TASK INSTRUCTIONS>
Would you transcribe exactly the lines below, starting at the one that contains "The width and height of the screenshot is (1080, 564)." and ending with the last line, both included? Leave out all other lines.

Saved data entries
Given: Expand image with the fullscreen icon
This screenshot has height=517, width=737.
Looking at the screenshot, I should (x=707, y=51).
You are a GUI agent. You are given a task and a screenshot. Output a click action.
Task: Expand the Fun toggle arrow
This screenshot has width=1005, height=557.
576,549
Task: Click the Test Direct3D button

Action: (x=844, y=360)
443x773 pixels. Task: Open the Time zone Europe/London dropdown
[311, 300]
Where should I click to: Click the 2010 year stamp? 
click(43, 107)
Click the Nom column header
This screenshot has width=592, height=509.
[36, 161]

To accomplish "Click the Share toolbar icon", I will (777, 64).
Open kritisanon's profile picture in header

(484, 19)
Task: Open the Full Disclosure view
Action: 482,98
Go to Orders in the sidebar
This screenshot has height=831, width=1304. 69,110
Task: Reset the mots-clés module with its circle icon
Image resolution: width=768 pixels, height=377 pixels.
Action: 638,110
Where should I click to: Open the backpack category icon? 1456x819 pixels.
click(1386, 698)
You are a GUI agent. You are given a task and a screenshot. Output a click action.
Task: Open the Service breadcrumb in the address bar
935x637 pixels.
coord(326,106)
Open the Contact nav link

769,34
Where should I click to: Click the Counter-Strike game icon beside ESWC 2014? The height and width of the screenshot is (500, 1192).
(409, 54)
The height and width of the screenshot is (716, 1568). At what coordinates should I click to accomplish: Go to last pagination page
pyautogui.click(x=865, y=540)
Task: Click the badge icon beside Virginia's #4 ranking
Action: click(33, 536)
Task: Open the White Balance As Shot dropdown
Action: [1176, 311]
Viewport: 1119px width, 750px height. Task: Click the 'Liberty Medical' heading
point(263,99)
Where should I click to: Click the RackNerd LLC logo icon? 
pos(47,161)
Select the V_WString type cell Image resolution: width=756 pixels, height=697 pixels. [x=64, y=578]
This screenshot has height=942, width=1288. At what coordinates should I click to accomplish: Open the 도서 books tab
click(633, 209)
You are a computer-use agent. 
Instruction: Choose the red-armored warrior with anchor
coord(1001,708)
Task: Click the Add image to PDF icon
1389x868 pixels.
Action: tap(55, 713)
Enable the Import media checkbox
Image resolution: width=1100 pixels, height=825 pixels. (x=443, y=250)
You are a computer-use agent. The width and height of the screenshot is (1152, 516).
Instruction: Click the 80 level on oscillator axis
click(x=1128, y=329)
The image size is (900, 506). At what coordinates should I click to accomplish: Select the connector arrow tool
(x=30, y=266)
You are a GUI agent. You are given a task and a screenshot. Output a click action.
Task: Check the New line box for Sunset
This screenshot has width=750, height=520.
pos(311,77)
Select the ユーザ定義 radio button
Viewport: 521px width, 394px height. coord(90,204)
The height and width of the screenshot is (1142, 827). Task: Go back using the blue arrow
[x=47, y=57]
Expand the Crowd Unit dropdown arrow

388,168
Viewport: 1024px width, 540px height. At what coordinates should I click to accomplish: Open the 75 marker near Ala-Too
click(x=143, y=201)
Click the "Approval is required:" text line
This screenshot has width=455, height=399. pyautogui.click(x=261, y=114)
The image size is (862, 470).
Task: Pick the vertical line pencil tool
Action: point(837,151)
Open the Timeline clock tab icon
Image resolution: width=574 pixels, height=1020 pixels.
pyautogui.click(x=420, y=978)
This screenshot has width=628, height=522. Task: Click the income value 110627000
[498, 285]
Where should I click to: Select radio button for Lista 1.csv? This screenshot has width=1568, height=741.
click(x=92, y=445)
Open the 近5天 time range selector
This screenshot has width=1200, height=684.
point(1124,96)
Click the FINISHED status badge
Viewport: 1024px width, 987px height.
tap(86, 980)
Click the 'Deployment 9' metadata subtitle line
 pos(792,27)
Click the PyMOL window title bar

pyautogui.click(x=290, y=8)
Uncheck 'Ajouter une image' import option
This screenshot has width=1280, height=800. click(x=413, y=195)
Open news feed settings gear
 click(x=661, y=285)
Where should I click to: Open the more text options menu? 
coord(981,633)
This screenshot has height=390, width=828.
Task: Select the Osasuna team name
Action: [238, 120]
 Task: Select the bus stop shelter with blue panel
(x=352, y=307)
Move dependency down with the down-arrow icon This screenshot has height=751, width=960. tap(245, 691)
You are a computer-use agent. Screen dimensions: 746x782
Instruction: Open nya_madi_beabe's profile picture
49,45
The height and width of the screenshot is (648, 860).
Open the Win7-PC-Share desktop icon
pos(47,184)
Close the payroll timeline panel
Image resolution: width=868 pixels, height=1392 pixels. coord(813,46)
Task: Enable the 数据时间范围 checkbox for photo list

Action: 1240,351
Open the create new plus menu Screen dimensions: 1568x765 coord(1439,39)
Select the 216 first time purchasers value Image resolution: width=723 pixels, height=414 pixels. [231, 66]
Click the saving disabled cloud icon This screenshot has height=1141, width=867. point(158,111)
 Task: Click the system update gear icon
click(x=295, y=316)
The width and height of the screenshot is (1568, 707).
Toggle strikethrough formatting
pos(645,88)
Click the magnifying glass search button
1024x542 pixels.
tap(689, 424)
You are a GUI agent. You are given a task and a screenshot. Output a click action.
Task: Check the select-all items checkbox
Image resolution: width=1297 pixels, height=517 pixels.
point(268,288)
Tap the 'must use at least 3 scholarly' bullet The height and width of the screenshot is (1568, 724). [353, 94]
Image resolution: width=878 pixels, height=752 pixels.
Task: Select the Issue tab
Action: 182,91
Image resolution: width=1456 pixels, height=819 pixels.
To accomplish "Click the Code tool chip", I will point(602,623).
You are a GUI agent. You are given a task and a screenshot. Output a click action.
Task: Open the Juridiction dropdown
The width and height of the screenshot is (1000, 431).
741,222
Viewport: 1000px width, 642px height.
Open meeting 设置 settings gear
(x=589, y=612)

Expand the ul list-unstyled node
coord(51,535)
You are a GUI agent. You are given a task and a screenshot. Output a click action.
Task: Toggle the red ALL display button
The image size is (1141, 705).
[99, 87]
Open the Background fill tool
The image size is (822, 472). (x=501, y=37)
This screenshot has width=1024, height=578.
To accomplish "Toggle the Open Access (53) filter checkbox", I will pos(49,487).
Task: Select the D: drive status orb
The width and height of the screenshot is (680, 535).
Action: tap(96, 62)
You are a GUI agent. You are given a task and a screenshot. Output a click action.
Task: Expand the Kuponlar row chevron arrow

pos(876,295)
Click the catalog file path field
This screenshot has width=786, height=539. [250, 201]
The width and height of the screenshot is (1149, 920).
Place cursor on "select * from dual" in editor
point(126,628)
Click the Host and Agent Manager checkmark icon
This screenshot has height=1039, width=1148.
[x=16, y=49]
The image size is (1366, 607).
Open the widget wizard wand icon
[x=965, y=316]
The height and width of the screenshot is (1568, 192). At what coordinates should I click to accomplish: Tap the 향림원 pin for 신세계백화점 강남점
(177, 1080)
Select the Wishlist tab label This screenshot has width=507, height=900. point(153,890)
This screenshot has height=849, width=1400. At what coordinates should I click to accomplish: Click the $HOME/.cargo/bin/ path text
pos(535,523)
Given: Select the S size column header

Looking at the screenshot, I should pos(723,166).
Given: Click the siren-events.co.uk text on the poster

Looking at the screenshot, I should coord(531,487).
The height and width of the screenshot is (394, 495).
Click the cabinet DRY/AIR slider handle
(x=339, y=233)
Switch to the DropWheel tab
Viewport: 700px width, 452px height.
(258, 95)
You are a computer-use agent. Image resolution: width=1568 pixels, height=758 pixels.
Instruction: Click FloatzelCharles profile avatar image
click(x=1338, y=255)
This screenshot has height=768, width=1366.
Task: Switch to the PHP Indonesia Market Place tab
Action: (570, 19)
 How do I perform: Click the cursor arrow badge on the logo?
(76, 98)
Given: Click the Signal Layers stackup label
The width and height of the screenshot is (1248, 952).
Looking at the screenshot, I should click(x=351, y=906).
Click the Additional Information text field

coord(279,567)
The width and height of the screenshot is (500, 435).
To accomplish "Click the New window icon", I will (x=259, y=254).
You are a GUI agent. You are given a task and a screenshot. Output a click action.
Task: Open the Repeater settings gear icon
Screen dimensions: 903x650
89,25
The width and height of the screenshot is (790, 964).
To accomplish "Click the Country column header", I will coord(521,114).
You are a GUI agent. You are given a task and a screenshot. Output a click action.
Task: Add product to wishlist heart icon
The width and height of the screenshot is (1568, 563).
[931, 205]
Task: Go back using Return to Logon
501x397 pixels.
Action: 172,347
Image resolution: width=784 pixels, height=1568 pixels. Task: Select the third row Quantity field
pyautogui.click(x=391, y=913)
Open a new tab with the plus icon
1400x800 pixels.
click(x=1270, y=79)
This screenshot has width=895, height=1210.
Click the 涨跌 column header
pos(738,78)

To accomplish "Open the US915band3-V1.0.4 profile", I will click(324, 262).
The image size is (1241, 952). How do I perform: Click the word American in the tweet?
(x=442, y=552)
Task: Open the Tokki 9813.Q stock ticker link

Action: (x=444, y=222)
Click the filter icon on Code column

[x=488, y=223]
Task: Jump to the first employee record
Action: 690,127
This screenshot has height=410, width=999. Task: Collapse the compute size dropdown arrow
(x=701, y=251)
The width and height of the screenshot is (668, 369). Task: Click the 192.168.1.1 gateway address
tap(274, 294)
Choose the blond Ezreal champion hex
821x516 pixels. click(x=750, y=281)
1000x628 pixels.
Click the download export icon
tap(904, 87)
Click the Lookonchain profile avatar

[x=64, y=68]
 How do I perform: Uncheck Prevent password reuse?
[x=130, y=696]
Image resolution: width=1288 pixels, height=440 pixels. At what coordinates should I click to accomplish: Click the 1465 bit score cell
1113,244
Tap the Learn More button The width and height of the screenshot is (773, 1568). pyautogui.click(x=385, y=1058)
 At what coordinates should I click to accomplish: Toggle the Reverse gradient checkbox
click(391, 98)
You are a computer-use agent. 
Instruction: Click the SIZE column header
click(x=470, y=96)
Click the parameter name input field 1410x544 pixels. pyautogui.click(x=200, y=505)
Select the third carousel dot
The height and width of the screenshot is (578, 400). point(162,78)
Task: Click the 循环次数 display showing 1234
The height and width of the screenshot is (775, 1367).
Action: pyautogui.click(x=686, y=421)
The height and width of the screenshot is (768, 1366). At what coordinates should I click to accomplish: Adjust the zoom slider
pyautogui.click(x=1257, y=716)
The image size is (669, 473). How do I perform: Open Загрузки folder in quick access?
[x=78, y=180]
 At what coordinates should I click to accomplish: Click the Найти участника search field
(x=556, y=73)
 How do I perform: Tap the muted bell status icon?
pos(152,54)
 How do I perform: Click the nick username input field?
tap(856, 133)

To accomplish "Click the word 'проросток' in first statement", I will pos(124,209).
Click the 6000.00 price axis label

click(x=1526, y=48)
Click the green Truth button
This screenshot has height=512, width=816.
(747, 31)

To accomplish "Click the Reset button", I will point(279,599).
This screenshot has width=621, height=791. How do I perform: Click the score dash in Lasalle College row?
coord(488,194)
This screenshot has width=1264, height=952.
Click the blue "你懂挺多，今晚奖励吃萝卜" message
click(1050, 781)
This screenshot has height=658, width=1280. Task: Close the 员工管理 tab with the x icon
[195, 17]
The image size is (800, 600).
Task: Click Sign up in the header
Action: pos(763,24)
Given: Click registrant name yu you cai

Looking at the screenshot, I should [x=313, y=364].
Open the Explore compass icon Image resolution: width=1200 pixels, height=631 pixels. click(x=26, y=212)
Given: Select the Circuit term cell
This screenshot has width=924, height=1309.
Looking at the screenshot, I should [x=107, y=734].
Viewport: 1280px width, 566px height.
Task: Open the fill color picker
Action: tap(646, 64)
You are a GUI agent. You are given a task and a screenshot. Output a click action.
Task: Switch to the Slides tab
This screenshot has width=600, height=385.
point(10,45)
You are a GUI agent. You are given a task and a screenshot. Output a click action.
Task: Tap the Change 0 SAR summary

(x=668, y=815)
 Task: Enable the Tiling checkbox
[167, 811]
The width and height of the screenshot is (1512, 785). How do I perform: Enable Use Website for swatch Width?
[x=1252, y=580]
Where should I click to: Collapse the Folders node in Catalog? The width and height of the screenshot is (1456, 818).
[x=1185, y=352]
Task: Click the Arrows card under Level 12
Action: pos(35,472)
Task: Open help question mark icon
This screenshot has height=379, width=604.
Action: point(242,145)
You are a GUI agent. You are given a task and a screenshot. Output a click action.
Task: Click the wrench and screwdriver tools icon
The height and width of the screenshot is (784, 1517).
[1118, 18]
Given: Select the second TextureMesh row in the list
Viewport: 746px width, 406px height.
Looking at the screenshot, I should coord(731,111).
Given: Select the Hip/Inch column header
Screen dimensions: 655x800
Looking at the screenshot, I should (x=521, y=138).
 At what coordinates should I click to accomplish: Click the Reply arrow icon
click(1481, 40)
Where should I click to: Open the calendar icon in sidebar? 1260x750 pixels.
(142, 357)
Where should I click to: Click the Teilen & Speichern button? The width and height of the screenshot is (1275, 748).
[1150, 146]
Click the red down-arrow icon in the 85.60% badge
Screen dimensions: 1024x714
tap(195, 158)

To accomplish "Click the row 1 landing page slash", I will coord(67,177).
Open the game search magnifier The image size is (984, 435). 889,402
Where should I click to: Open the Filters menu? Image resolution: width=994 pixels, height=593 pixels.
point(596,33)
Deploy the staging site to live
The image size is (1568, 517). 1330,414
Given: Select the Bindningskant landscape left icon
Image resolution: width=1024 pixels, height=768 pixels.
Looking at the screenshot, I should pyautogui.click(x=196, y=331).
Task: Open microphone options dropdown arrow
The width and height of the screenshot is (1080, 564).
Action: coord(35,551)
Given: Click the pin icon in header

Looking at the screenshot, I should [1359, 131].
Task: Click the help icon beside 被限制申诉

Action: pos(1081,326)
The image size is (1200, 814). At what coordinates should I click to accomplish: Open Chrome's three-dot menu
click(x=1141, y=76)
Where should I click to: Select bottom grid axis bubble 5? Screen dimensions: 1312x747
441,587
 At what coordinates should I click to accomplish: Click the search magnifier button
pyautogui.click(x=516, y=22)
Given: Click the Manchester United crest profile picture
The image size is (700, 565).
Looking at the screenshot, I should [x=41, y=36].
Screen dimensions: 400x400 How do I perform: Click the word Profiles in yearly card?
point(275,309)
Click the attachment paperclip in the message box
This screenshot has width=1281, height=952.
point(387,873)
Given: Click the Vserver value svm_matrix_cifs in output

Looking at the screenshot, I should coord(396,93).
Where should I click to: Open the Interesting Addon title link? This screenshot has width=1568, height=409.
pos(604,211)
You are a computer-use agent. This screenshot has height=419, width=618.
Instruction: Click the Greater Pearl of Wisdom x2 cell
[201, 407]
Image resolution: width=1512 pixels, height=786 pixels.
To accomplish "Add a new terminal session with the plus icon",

ANSWER TO THIS PROBLEM>
The width and height of the screenshot is (1080, 564).
Action: coord(35,551)
Given: Click the pin icon in header

Looking at the screenshot, I should [1359, 131].
Task: Click the help icon beside 被限制申诉

Action: pos(1081,326)
The image size is (1200, 814). At what coordinates should I click to accomplish: Open Chrome's three-dot menu
click(x=1141, y=76)
Where should I click to: Select bottom grid axis bubble 5? Screen dimensions: 1312x747
441,587
 At what coordinates should I click to accomplish: Click the search magnifier button
pyautogui.click(x=516, y=22)
Given: Click the Manchester United crest profile picture
The image size is (700, 565).
Looking at the screenshot, I should [x=41, y=36].
Screen dimensions: 400x400 How do I perform: Click the word Profiles in yearly card?
point(275,309)
Click the attachment paperclip in the message box
This screenshot has width=1281, height=952.
point(387,873)
Given: Click the Vserver value svm_matrix_cifs in output

Looking at the screenshot, I should coord(396,93).
Where should I click to: Open the Interesting Addon title link? This screenshot has width=1568, height=409.
pos(604,211)
You are a computer-use agent. This screenshot has height=419, width=618.
Instruction: Click the Greater Pearl of Wisdom x2 cell
[201, 407]
Image resolution: width=1512 pixels, height=786 pixels.
To accomplish "Add a new terminal session with the plus icon",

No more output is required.